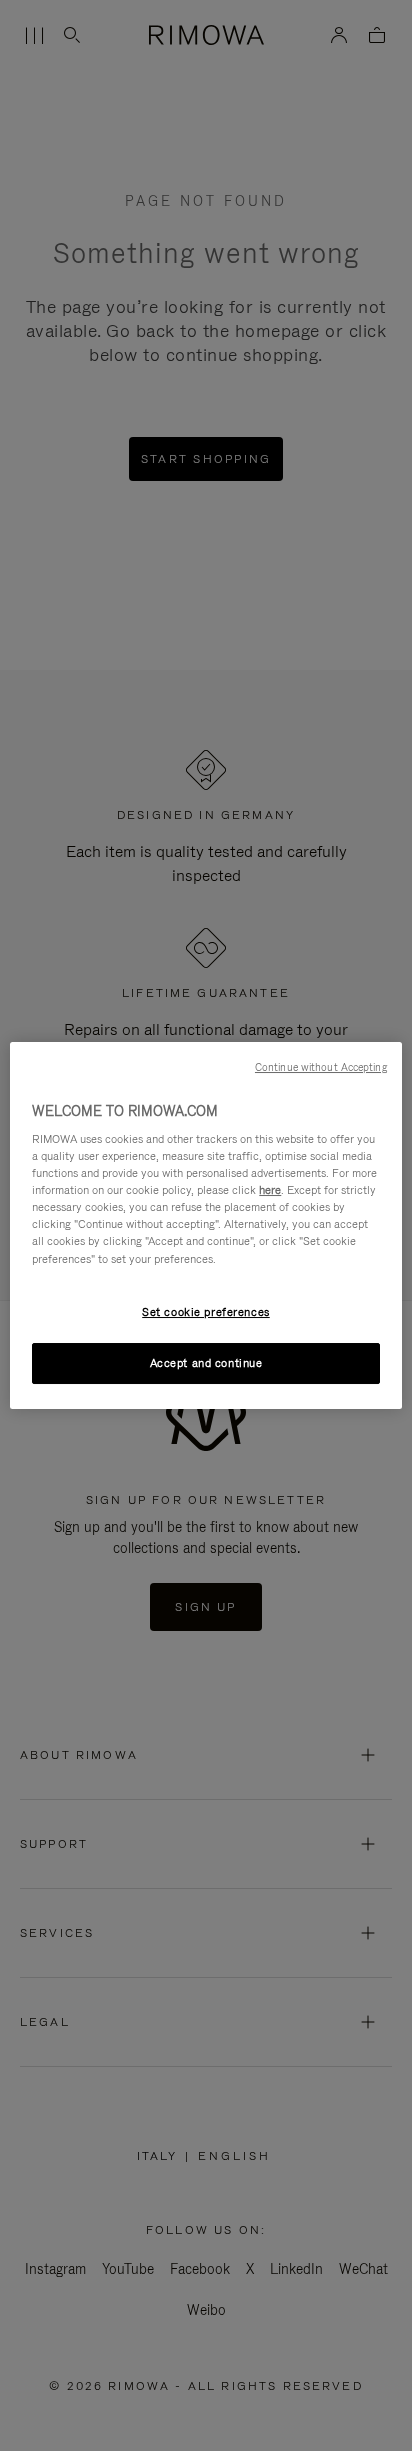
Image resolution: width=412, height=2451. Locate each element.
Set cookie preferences (206, 1312)
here (270, 1190)
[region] (205, 1226)
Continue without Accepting (321, 1067)
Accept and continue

*WRITTEN PROBLEM:* Copy out every line above that contains the string "height". Case counts, so only lines where it appears in exactly that form qualify.

*THE RESULT:*
Image resolution: width=412, height=2451. Locate each element.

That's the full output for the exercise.